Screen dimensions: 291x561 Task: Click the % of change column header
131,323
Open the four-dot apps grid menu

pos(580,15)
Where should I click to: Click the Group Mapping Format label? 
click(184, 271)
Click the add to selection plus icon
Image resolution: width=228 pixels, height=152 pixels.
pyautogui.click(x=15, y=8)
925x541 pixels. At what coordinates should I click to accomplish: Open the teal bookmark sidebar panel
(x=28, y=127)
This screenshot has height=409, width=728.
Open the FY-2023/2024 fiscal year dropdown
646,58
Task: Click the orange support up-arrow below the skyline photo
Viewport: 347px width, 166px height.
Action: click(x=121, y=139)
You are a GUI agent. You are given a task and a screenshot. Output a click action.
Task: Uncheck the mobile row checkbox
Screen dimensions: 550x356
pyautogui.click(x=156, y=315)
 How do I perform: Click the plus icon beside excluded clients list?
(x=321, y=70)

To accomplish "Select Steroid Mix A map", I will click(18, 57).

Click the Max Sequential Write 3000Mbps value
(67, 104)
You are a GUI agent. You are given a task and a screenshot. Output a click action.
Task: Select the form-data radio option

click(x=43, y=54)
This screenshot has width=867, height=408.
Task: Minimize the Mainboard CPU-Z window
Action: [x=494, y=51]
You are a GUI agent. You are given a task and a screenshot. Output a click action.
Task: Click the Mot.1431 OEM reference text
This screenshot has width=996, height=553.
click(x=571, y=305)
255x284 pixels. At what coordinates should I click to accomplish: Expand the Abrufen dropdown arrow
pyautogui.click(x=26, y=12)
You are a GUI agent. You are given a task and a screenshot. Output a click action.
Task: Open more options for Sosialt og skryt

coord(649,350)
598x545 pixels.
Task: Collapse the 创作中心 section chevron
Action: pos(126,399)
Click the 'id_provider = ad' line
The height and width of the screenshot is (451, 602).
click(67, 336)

++++++++++++++++++++

● What is required:
Give an exact transcription of the data shown above.

● Answer box:
Screen dimensions: 291x561 Task: Click the % of change column header
131,323
Open the four-dot apps grid menu

pos(580,15)
Where should I click to: Click the Group Mapping Format label? 
click(184, 271)
Click the add to selection plus icon
Image resolution: width=228 pixels, height=152 pixels.
pyautogui.click(x=15, y=8)
925x541 pixels. At what coordinates should I click to accomplish: Open the teal bookmark sidebar panel
(x=28, y=127)
This screenshot has height=409, width=728.
Open the FY-2023/2024 fiscal year dropdown
646,58
Task: Click the orange support up-arrow below the skyline photo
Viewport: 347px width, 166px height.
Action: click(x=121, y=139)
You are a GUI agent. You are given a task and a screenshot. Output a click action.
Task: Uncheck the mobile row checkbox
Screen dimensions: 550x356
pyautogui.click(x=156, y=315)
 How do I perform: Click the plus icon beside excluded clients list?
(x=321, y=70)

To accomplish "Select Steroid Mix A map", I will click(18, 57).

Click the Max Sequential Write 3000Mbps value
(67, 104)
You are a GUI agent. You are given a task and a screenshot. Output a click action.
Task: Select the form-data radio option

click(x=43, y=54)
This screenshot has width=867, height=408.
Task: Minimize the Mainboard CPU-Z window
Action: [x=494, y=51]
You are a GUI agent. You are given a task and a screenshot. Output a click action.
Task: Click the Mot.1431 OEM reference text
This screenshot has width=996, height=553.
click(x=571, y=305)
255x284 pixels. At what coordinates should I click to accomplish: Expand the Abrufen dropdown arrow
pyautogui.click(x=26, y=12)
You are a GUI agent. You are given a task and a screenshot. Output a click action.
Task: Open more options for Sosialt og skryt

coord(649,350)
598x545 pixels.
Task: Collapse the 创作中心 section chevron
Action: pos(126,399)
Click the 'id_provider = ad' line
The height and width of the screenshot is (451, 602).
click(67, 336)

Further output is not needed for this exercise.